----- Material to process

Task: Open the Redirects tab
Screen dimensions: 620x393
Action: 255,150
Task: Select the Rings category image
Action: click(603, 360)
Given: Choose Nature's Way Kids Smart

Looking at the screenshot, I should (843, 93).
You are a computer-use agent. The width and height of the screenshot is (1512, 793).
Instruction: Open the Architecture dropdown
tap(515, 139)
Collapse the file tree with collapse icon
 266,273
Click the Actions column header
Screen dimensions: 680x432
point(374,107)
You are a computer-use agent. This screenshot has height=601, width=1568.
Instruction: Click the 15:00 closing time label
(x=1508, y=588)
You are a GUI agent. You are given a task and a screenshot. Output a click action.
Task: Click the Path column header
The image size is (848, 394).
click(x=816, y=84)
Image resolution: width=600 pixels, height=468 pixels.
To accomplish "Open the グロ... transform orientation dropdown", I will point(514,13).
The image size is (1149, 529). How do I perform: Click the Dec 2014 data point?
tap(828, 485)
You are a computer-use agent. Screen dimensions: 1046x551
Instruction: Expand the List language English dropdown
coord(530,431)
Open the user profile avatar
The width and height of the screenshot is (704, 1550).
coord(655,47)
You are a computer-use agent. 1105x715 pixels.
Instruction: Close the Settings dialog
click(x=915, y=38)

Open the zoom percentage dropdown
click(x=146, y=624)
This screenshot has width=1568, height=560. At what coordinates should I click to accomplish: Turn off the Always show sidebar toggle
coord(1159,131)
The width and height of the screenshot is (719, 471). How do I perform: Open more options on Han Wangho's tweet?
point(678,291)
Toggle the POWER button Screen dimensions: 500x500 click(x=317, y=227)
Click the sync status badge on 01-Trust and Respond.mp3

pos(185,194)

----------

Every record above should be output exactly.

[Result]:
Task: Open the Redirects tab
Screen dimensions: 620x393
Action: 255,150
Task: Select the Rings category image
Action: click(603, 360)
Given: Choose Nature's Way Kids Smart

Looking at the screenshot, I should (843, 93).
You are a computer-use agent. The width and height of the screenshot is (1512, 793).
Instruction: Open the Architecture dropdown
tap(515, 139)
Collapse the file tree with collapse icon
 266,273
Click the Actions column header
Screen dimensions: 680x432
point(374,107)
You are a computer-use agent. This screenshot has height=601, width=1568.
Instruction: Click the 15:00 closing time label
(x=1508, y=588)
You are a GUI agent. You are given a task and a screenshot. Output a click action.
Task: Click the Path column header
The image size is (848, 394).
click(x=816, y=84)
Image resolution: width=600 pixels, height=468 pixels.
To accomplish "Open the グロ... transform orientation dropdown", I will point(514,13).
The image size is (1149, 529). How do I perform: Click the Dec 2014 data point?
tap(828, 485)
You are a computer-use agent. Screen dimensions: 1046x551
Instruction: Expand the List language English dropdown
coord(530,431)
Open the user profile avatar
The width and height of the screenshot is (704, 1550).
coord(655,47)
You are a computer-use agent. 1105x715 pixels.
Instruction: Close the Settings dialog
click(x=915, y=38)

Open the zoom percentage dropdown
click(x=146, y=624)
This screenshot has width=1568, height=560. At what coordinates should I click to accomplish: Turn off the Always show sidebar toggle
coord(1159,131)
The width and height of the screenshot is (719, 471). How do I perform: Open more options on Han Wangho's tweet?
point(678,291)
Toggle the POWER button Screen dimensions: 500x500 click(x=317, y=227)
Click the sync status badge on 01-Trust and Respond.mp3

pos(185,194)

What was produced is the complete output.